EVEN for those who have fully embraced the notion of kick-off times for sporting events being something of a moveable feast, the 5.20pm start to Scotland – South Africa last weekend had a few heads being scratched. But, such is the way of the world.

Edinburgh hooker Ross Ford is one current player who can recall the good old days – “three o’clock on a Saturday, two when the clocks changed” – but even he has changed his ways in the professional era, with kick-offs governed by TV, travel and occasion. Still, he admits there was a bit of bemusement in the Edinburgh ranks when they were greeted with a 5.30pm start to their Pro14 game against Dragons at Rodney Parade today.

“There will be a reason for it – but you are better not asking,” said Ford, Scotland’s record caps winner with 110, who admits to having veteran status these days.

“Kick-off times very rarely matter now – although this week, you’d say it has to be a consideration just because we’ve only got five days between Dragons away and Munster away on Friday. Not ideal, but you have to live with it.

“Mostly though, you do your preparation around the kick-off, whether it’s a Friday night, or whenever during a Saturday, or like this week when we play on a Sunday. It doesn’t make much of a difference. For me, the only thing it really affects is when you have your breakfast,” he laughs, parking professionalism for more personal requirements.

The 34-year-old has been among the paid ranks since 2004 when he started out with the Border Reivers. If that was step up in class, it’s nothing to what he has witnessed in the decade or more since.

“It’s like night and day,” Ford concedes. “When I first started, line-out calls were all you worried about. There would be one move you’d try off a line-out that would be different. Now, you virtually have a play book you’ve got to know, covering all scenarios. And then you’ll have the same on the opposition.

“Now, you are switched on all of the time and it doesn’t just stop at the end of the day. There is stuff sent through on our iPads and phones, videos to watch, reports to read, fitting in as much as possible so you keep on top of everything. There is no hiding place. But that is the level of professional rugby today, that perhaps people don’t see.

“As I say, a change from the biggest thing being if the ball was delivered straight on your throw!”

Having a former international hooker, namely Richard Cockerill, as your head coach does mean there is no shortage of advice or encouragement for the No 2’s at Edinburgh. Is Ross all for that one-to-one scrutiny?
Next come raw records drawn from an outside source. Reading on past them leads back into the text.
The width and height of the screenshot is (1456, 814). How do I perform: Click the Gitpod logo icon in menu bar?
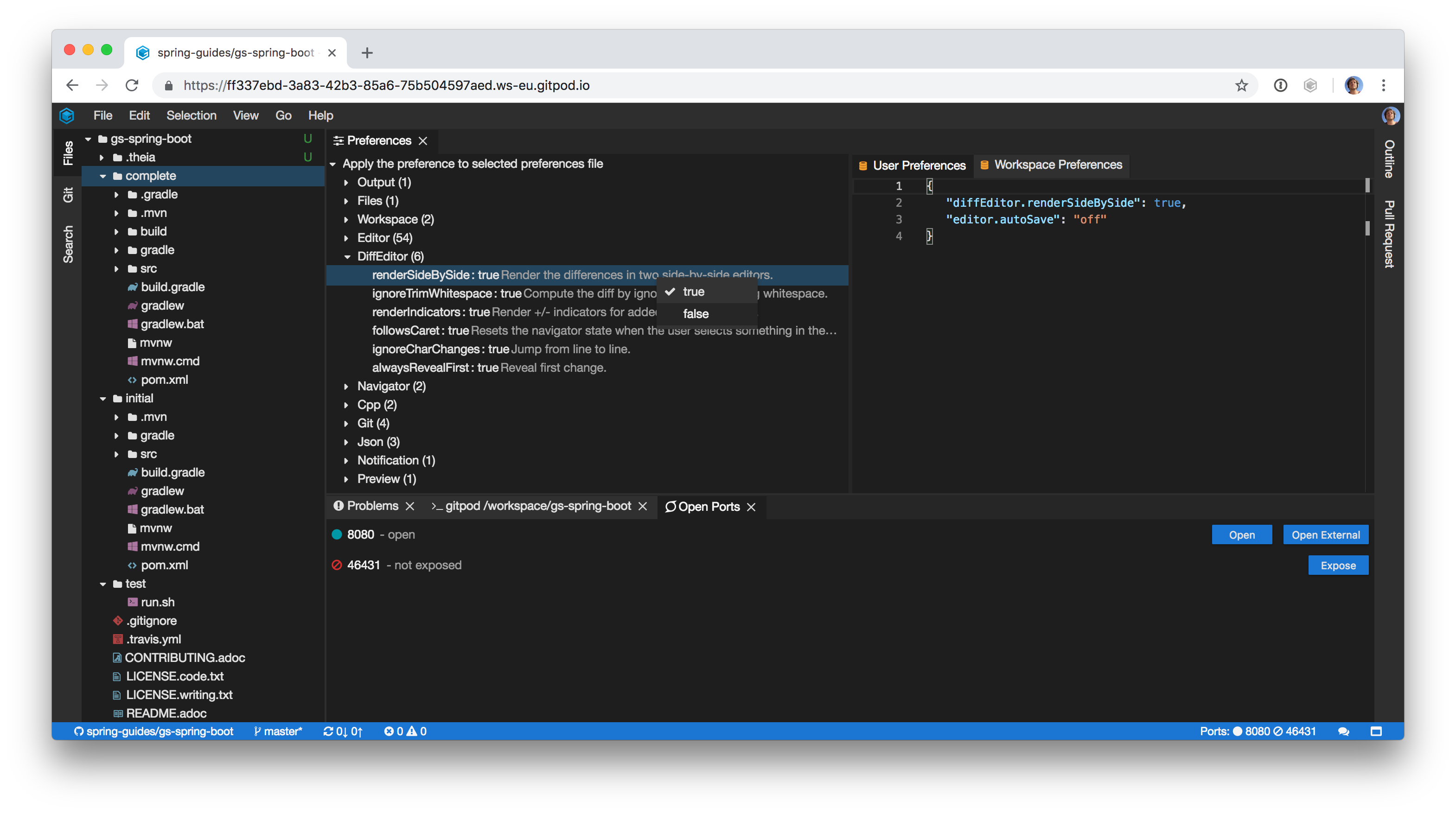click(x=67, y=115)
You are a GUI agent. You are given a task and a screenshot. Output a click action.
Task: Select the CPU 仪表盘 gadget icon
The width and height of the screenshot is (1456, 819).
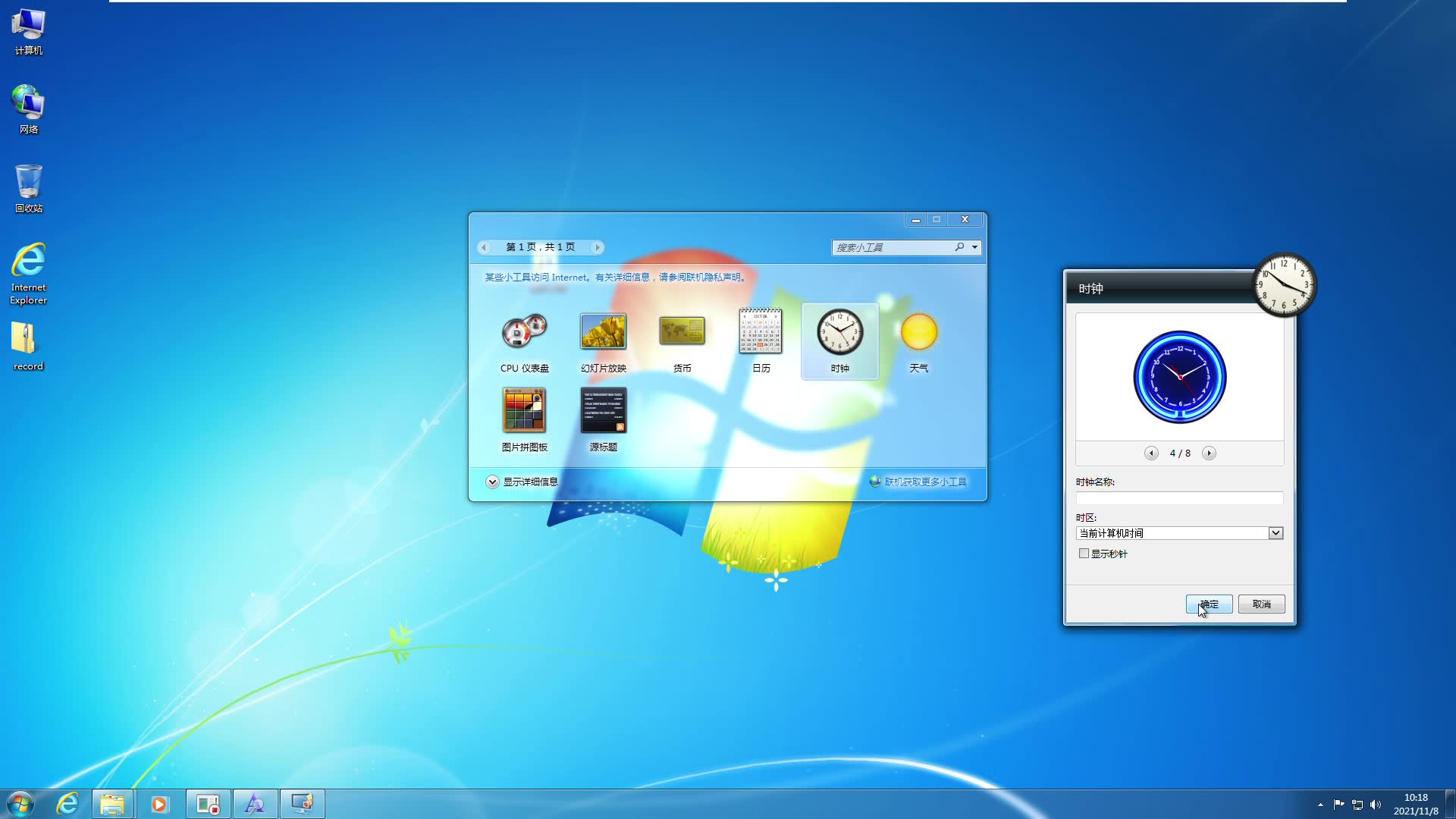pos(524,332)
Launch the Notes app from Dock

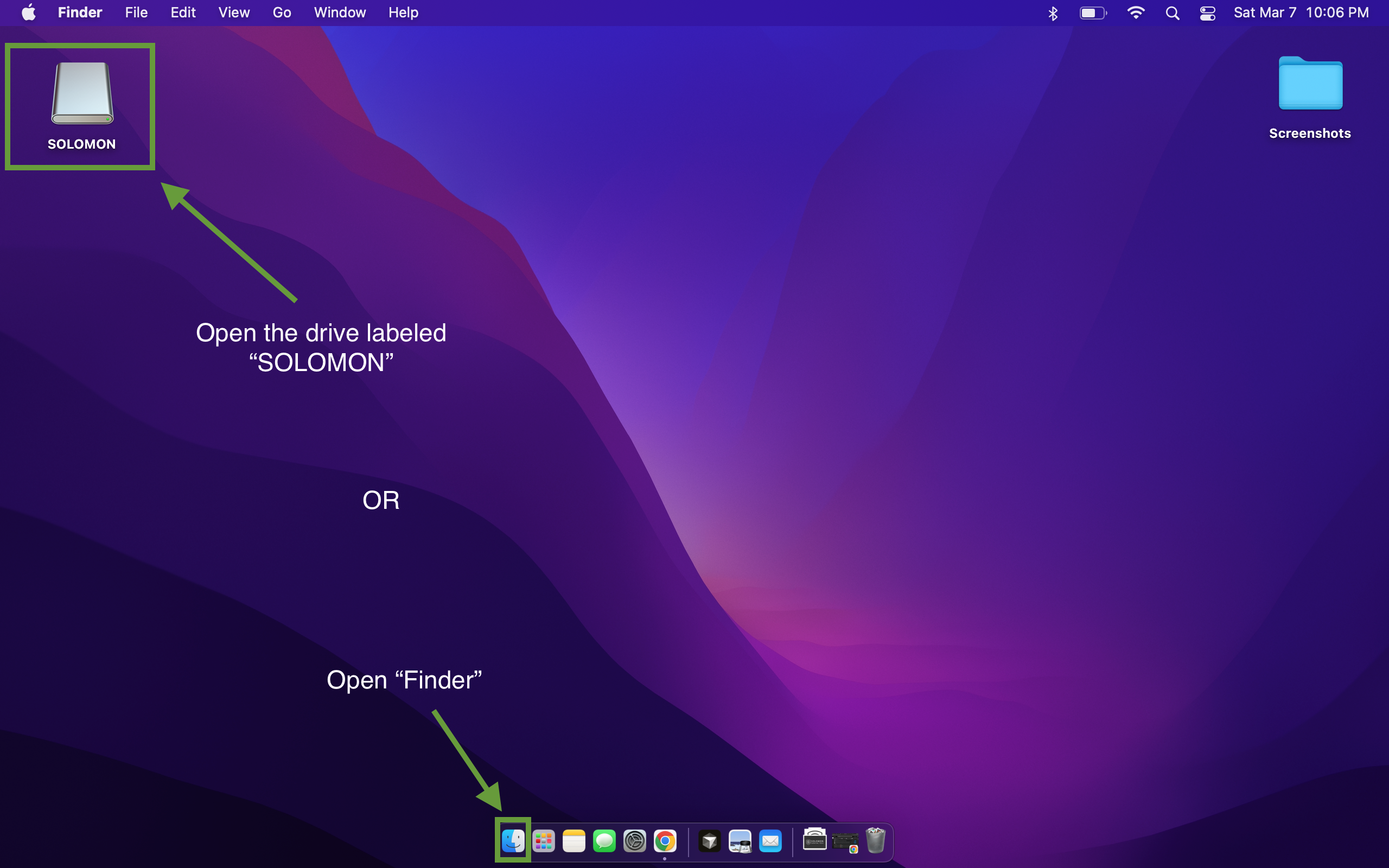(574, 841)
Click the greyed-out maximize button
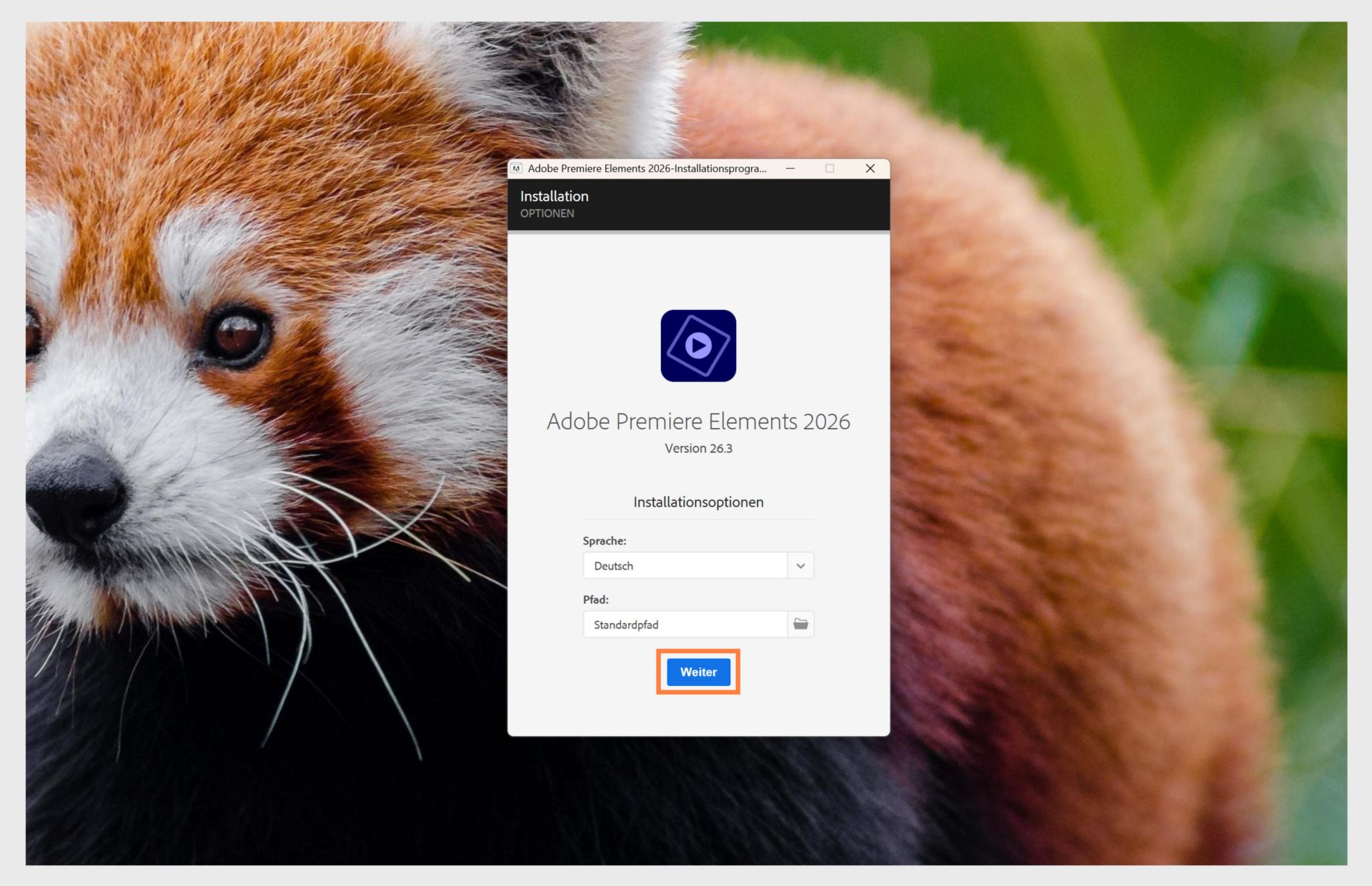 (830, 169)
“With other coaches, you could maybe make an excuse, or give them a reason why something didn’t work, and they’d accept that, but …”

Ford laughs, loudly, and shakes his head. Whatever he was going to say, he maybe thought better of it.

“Nae much point, making excuses to someone who has done it, is there?

“But it can only help having someone like Cockers and for him it’s all about the detail. In training you can throw alright, and then he’ll come back at you and point out some wee detail.

“If he doesn’t think it’s good enough, it’s not good enough. Nae arguing. I dinnae mind that. He’s making me better – even at this stage, career-wise – because you need that accuracy, you need to have every throw at the top of the jump, at the right place, the right pace.”

While not part of the Scotland set-up for the Autumn Tests, such a window has given Ford the chance to put himself firmly in the frame with Edinburgh.

“Early season was a bit up and down, not much game time to start with. Rambo [Stuart McInally] has played very well and deserves to start, but I’ve had a few games now around the Autumn internationals so I’m a bit happier.

“It’s just about making the most of the chances,” says Ford, who believes Edinburgh can improve on what they did, Pro14-wise last season.

“We are definitely in a better place, and that’s down to the balance. We always had a decent pack of forwards, but we have much better backs. Previously I’d say we muscled teams out of it, but when that didn’t work we struggled. Now we have more options, and are able to play a different way. A Plan B – and maybe a C and a D as well.”